Broken: A/C doesn't blow cold, radio doesn't make any sound on the right channel, tape player, interior ceiling cloth is falling in, "SERVICE ENGINE SOON" light comes on intermittently (probably a failing exhaust system sensor). Leaks oil & a little bit of transmission fluid & power steering fluid. EGR valve seems stuck. The car never tracks straight.
Probably to be broken soon: brake lines & fuel lines are badly rusted.
*** Truer words were never spoken... A brake line failed (in a parking lot, thankfully). I had the car towed to a brake shop and in a bout of stupidity allowed the guys to replace far more than was necessary (my wallet is feeling light). And there are still rusty lines down below.
Got this for free from my grandfather, my first car. Since then, the doors have rusted terribly, and in an attempt to remove some of this rust, I ended up just creating conditions for more rust to form. Now there are some patches of rusty primer on the right side, and holes through the rusted sheetmetal.
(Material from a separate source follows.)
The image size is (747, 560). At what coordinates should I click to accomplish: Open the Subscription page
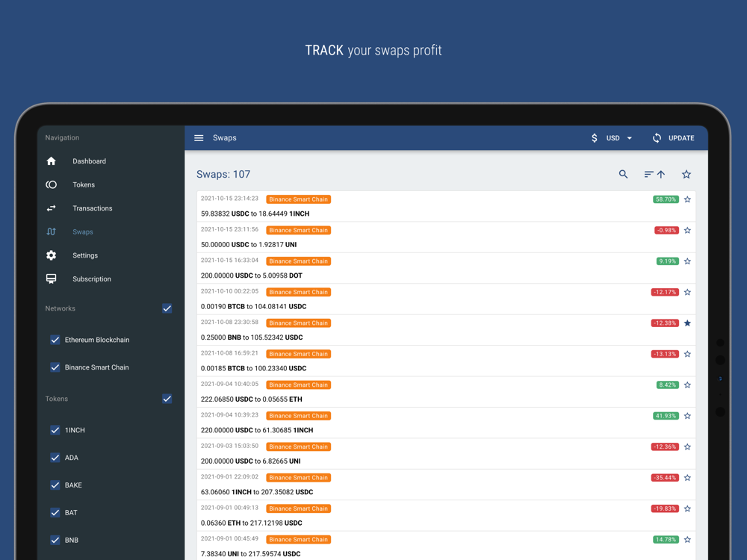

The clearcoat has completely disintegrated on the rear left of the vehicle (from the passenger door, back), now making it look as if two different colors of white were used.
Almost siezed the engine once, running without coolant for a few miles (uphill). Managed 110MPH once. Averages 30MPG: www.tcnj.edu/~wallace5/gasmileage.php
All that being said, I really enjoy the design of this car, and have always had a soft spot for 1980's automotive styles (go ahead and laugh).
The interior of my 1989 Buick Skyhawk. Cloth upholstry, which is ragged. The ceiling is "caving in", held aloft only by thumbtacks. No power windows or locks. And the stereo doesn't play tapes any longer nor does it produce sound on the right side. Speedometer is noisy. The climate control selector still doesn't shunt air to the right vents (defroster doesn't activate the defroster vents - thank goodness for the little money tray lid, which flips up and causes air blowing from the center vents to be directed towards the windshield).
How to submit to RR of the Day:
Create a Flickr account if you don't already have one. Search for and join the group called ' Autoblog RR of the Day '. Upload up to three photos of your ride to your own account at a size no larger than 450 pixels wide if possible and include as much information about it and yourself as possible. Even if your ride is sweet, it will not be chosen if there's not a lot of info accompanying it. Click on each photo and just above the picture it will say "Send to group". Click that and select the Autoblog group. You're done, that's it!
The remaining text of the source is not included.